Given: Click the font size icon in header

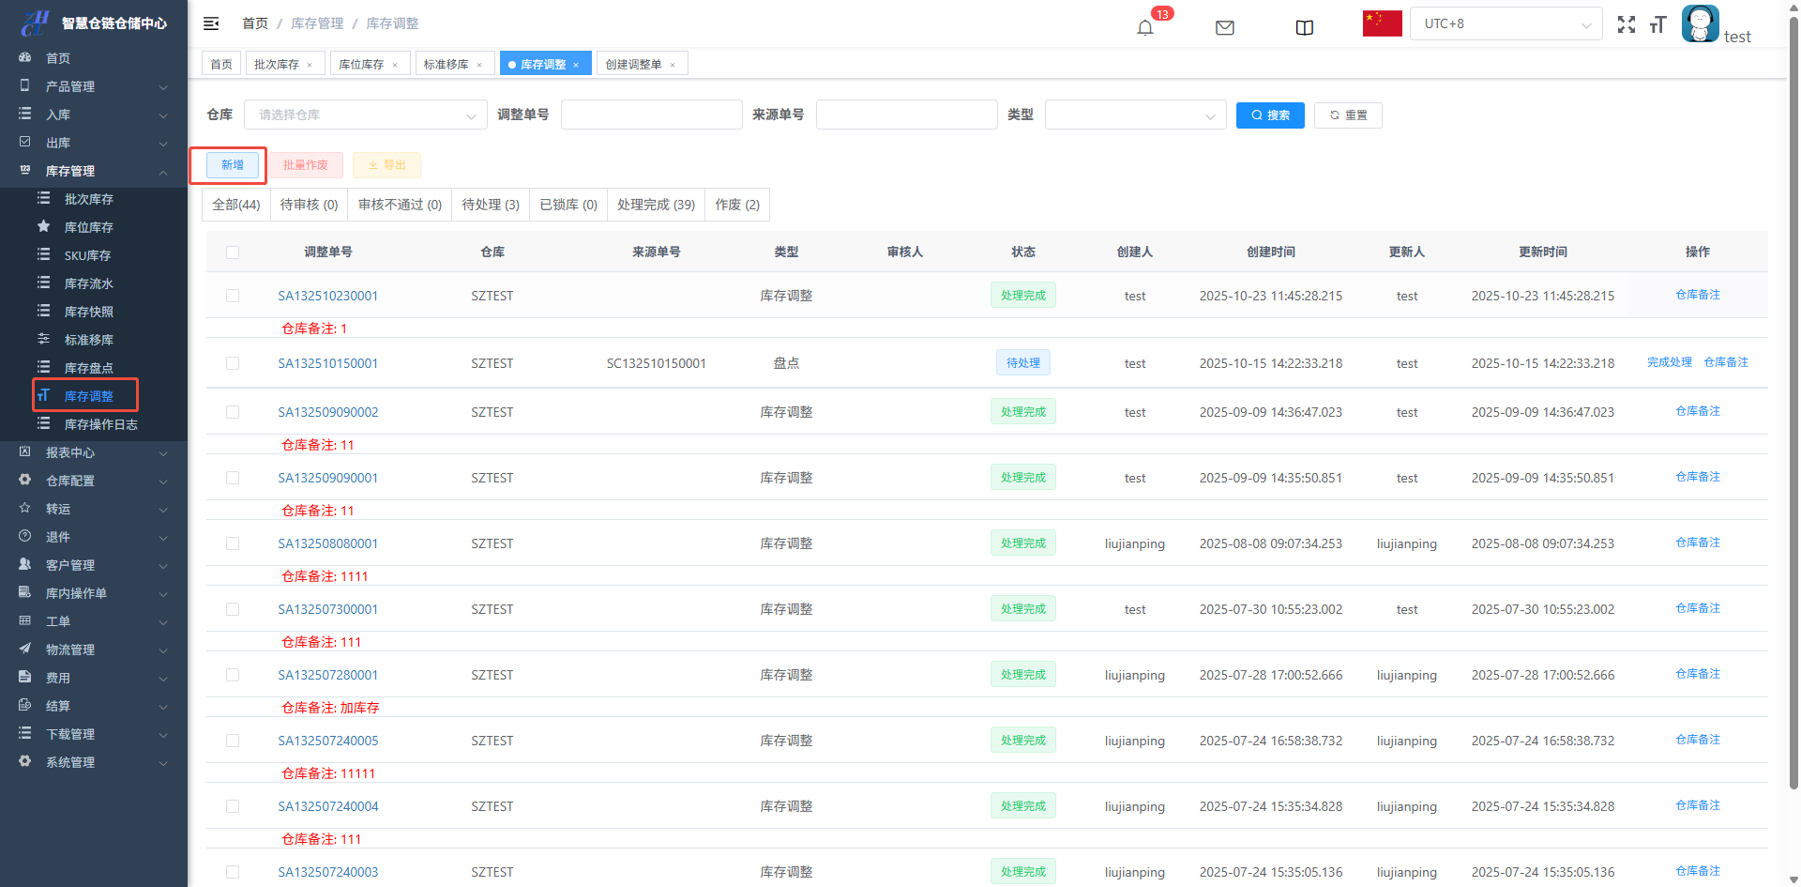Looking at the screenshot, I should (x=1657, y=24).
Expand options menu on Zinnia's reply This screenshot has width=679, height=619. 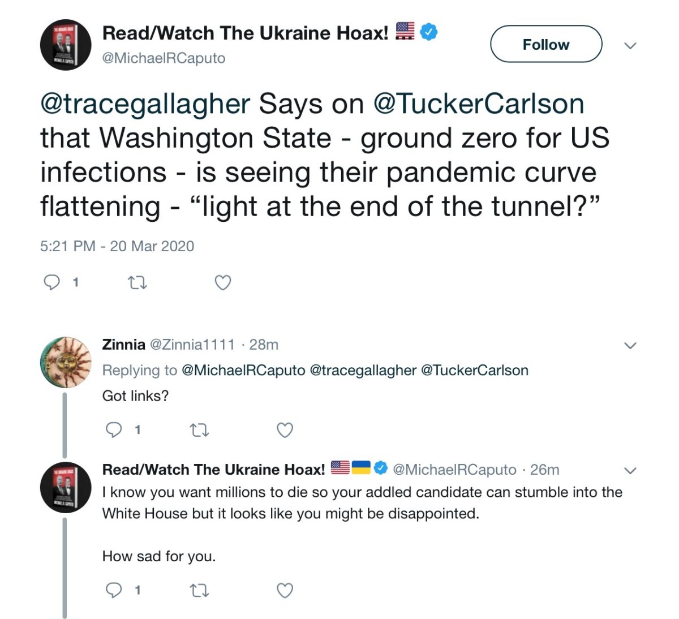[630, 345]
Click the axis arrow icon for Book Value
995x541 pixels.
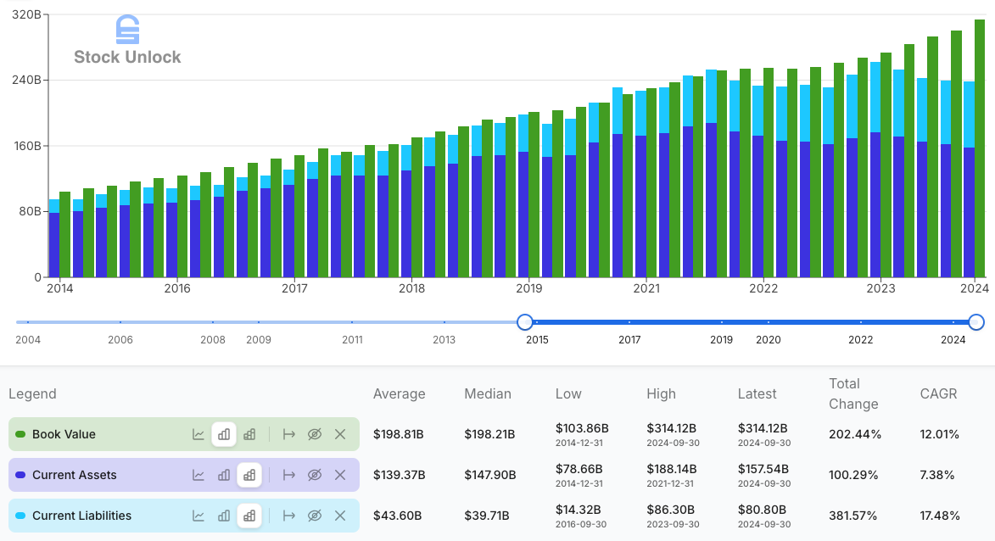pyautogui.click(x=288, y=433)
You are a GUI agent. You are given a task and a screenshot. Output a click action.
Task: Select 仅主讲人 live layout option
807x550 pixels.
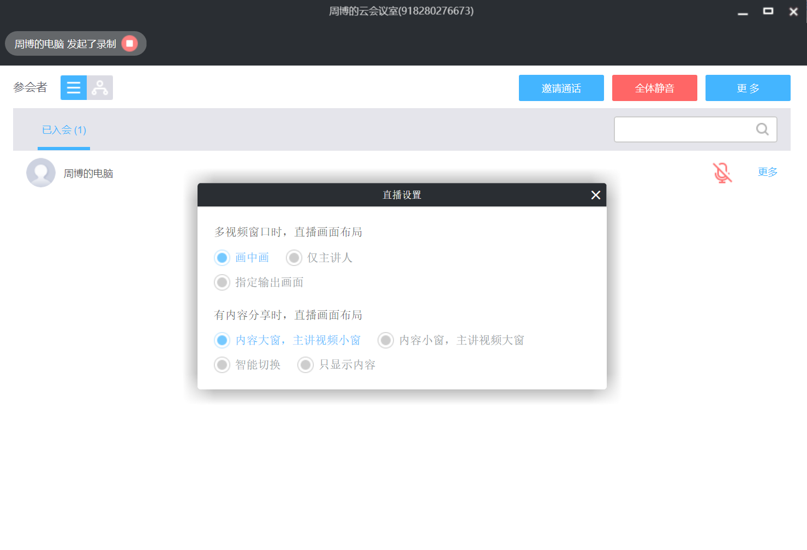pos(294,257)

• **WHAT THE TASK ASKS**:
Copy exactly and only this span: the line with "You are a GUI" through the final line of the entries, both ends included, with the pictures left out.

• **RESULT**:
You are a GUI agent. You are given a task and a screenshot. Output a click action.
Task: Select 仅主讲人 live layout option
807x550 pixels.
pos(294,257)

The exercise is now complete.